Hal utama yang saya tangkap adalah beliau seperti tersingkir ketika ada investor luar yang masuk dan mengembangkan pariwisata Pulau Komodo. Saya sendiri kurang jelas dengan awal mulanya ketidakcocokan beliau hingga akhirnya beliau memutuskan untuk mundur dari profesinya sebagai pencerita Pulau Komodo. Untungnya, profesinya sebagai pencerita membuat koneksinya menjadi luas sehingga ada pihak luar yang mau membantu dengan mengajarkan ketrampilan mengukir patung kayu komodo. Kini, ketrampilan tersebut menjadi tumpuan utama banyak penduduk lokal Kampung Komodo. Mereka bisa membuat patung kayu komodo berbagai ukuran dan dijual di toko-toko suvenir di Labuan Bajo. Kadang-kadang, mereka juga menjual langsung di kapal-kapal pinisi yang singgah di Pulau Komodo. Kono, beliau perlu bersemedi dulu agar bisa mendapatkan bentuk komodo yang benar-benar “hidup”.
Beliau juga bercerita mayoritas penduduk di Kampung Komodo berprofesi sebagai nelayan tradisional. Namun, kini hasil tangkapan tak lagi sebanyak dulu. Penangkapan ikan secara berlebihan menjadi penyebab utamanya, masalah klasik yang dihadapi banyak nelayan tradisional. Hanya sedikit penduduk desa yang bekerja di Taman Nasional Komodo, entah sebagai pawang atau pegawai, itupun hanya mereka yang punya koneksi.
Yang membuat saya terkesan adalah beliau benar-benar menganggap saya sebagai saudara jauh, meskipun baru pertama kali bertemu. Bahkan saya dipersilahkan menginap di rumah saudaranya, Pak Tasrif, tanpa saya minta terlebih dahulu. Oya, kondisi rumah Pak Ishaka maupun Pak Tasrif juga tak jauh berbeda, sangat sederhana. Rumah Pak Ishaka hanya berupa rumah kayu alias “gedheg” dengan perabot tua di dalamnya. Rumah Pak Tasrif sedikit lebih baik, masih bangunan disemen meskipun perabotnya juga sama sederhananya. Dapur mereka pun sangat minim, hanya ada kompor berbahan bakar kayu. Kamar mandi pun tak ada, hanya mengandalkan tempat pemandian umum.
Suasana di Kampung Komodo yang sederhana namun damai
Suasana di Kampung Komodo yang sederhana namun damai
Rumah-rumah lain di Kampung Komodo juga tak jauh berbeda, sangat kontras dengan citra Pulau Komodo sebagai tujuan wisata kelas dunia. Padahal, tiket masuk ke Taman Nasional cukup mahal, belum lagi penginapan dan lain-lain. Saya langsung merasakan memang ada yang salah dengan pengelolaan wisata di sini. Namun, dalam kesederhanaan mereka, saya masih disambut dengan hangat, bahkan saya dijamu dan dipersilahkan menginap meskipun ala kadarnya.

● ● ● ●

● **Yang Dikerjakan**
1. Menurut kutipan halaman, apa penyebab utama berkurangnya hasil tangkapan nelayan di Kampung Komodo?
2. Ringkas paragraf dalam kutipan halaman yang diawali "Beliau juga bercerita mayoritas penduduk" menjadi daftar poin singkat tanpa menghilangkan fakta utamanya.
3. Duplikasi sebagian kutipan halaman tanpa perubahan, mulai dari kata-kata "Yang membuat saya" dan berhenti setelah "tempat pemandian umum.".

● **Materi Tersedia**

● ● ● ●

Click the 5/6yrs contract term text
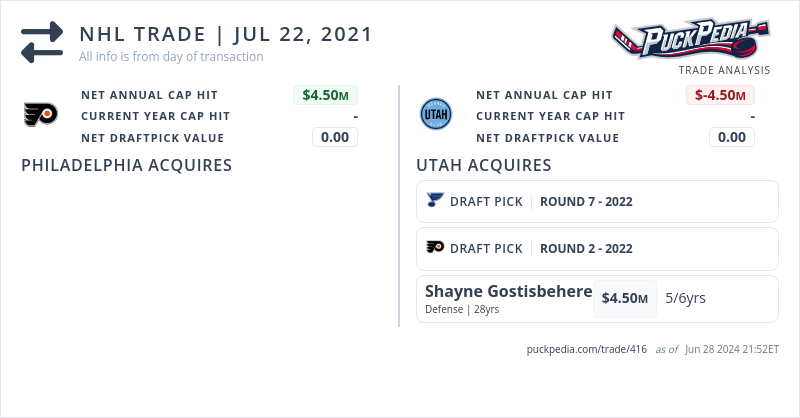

● ● ● ●

● **Hasil per Tugas**
1. Penangkapan ikan secara berlebihan.

2.
- Mayoritas penduduk Kampung Komodo berprofesi sebagai nelayan tradisional.
- Hasil tangkapan kini tidak sebanyak dulu.
- Penyebab utamanya adalah penangkapan ikan secara berlebihan.
- Hanya sedikit penduduk yang bekerja di Taman Nasional Komodo sebagai pawang atau pegawai, dan itu pun hanya mereka yang punya koneksi.

3.
Yang membuat saya terkesan adalah beliau benar-benar menganggap saya sebagai saudara jauh, meskipun baru pertama kali bertemu. Bahkan saya dipersilahkan menginap di rumah saudaranya, Pak Tasrif, tanpa saya minta terlebih dahulu. Oya, kondisi rumah Pak Ishaka maupun Pak Tasrif juga tak jauh berbeda, sangat sederhana. Rumah Pak Ishaka hanya berupa rumah kayu alias “gedheg” dengan perabot tua di dalamnya. Rumah Pak Tasrif sedikit lebih baik, masih bangunan disemen meskipun perabotnya juga sama sederhananya. Dapur mereka pun sangat minim, hanya ada kompor berbahan bakar kayu. Kamar mandi pun tak ada, hanya mengandalkan tempat pemandian umum.